§ Task objective
Copy out the lines word for word, beginning with the line containing "You are a GUI" and continuing through the line containing "Action: point(130,312)". Do not include the pictures.

§ Records for processing
— START —

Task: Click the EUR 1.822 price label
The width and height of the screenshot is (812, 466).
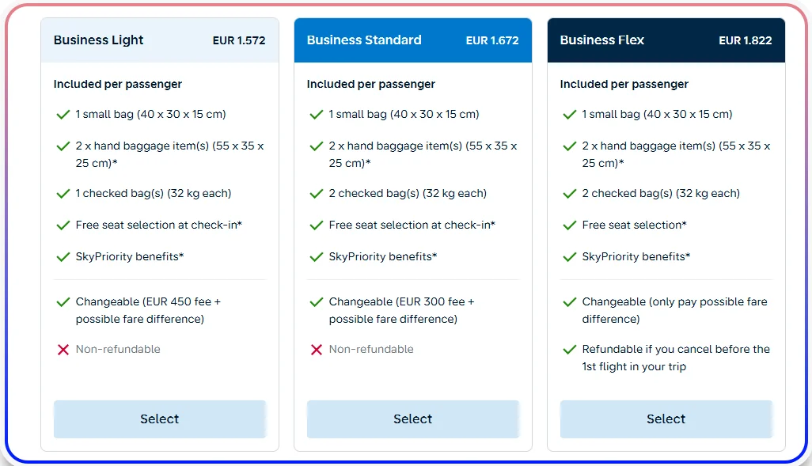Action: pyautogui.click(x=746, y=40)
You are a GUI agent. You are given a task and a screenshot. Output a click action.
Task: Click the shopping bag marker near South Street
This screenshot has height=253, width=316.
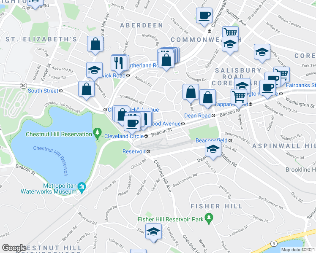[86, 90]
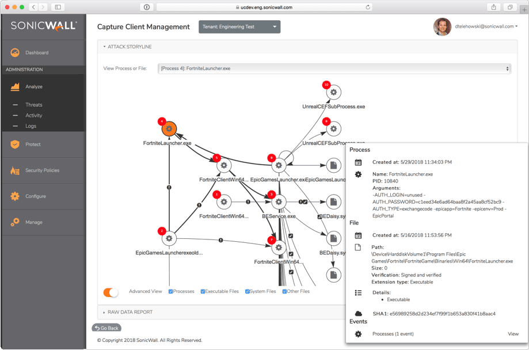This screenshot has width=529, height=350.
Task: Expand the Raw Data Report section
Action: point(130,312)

— END —
— START —

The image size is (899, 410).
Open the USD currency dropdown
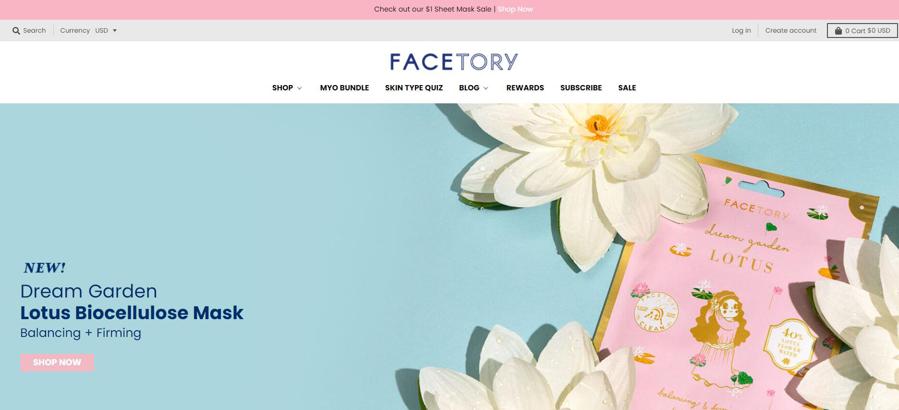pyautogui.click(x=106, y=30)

— END —

§ Response for this exercise
You are a GUI agent. You are given a task and a screenshot. Output a click action.
Task: Click the shopping bag marker near South Street
This screenshot has height=253, width=316.
[86, 90]
This screenshot has width=529, height=350.
Task: Expand the Raw Data Report section
Action: point(130,312)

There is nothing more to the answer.